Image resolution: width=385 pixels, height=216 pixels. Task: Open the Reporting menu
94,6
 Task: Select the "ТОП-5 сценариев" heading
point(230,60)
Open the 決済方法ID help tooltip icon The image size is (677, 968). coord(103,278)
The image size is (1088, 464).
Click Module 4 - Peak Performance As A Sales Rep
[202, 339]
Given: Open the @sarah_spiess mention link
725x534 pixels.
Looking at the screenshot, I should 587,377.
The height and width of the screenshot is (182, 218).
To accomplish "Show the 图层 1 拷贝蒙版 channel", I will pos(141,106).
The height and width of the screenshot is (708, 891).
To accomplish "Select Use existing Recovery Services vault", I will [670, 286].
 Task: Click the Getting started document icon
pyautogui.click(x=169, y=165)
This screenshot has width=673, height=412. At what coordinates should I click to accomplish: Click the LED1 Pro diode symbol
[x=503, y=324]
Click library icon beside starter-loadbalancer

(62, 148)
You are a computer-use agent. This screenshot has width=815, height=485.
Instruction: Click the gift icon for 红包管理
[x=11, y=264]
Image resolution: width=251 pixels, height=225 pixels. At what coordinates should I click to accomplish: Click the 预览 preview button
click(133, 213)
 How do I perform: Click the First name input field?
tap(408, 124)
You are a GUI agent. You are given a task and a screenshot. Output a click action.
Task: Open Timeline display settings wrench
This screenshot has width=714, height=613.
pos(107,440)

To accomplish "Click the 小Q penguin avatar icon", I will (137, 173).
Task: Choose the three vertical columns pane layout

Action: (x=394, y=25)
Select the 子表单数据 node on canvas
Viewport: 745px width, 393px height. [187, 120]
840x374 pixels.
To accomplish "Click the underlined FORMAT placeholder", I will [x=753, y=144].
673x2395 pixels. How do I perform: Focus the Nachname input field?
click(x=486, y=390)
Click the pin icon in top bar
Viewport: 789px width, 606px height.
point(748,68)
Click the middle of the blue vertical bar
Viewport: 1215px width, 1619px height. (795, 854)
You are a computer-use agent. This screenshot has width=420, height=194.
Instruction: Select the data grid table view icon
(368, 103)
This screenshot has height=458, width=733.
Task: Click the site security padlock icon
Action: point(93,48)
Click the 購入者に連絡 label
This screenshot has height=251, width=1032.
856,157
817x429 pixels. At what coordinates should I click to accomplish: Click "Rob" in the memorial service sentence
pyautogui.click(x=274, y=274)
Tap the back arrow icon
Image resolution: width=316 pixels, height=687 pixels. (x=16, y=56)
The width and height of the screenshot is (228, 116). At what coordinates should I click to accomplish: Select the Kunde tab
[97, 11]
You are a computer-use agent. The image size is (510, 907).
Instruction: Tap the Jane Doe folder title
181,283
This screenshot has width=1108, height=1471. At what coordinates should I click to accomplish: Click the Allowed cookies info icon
####################
Filter the entries above down to the lines containing the word "will".

= Answer space =
To accomplish "Show the 图层 1 拷贝蒙版 channel", I will pos(141,106).
To accomplish "Select Use existing Recovery Services vault", I will [670, 286].
To accomplish "Click the 小Q penguin avatar icon", I will (137, 173).
To accomplish "Click the underlined FORMAT placeholder", I will [x=753, y=144].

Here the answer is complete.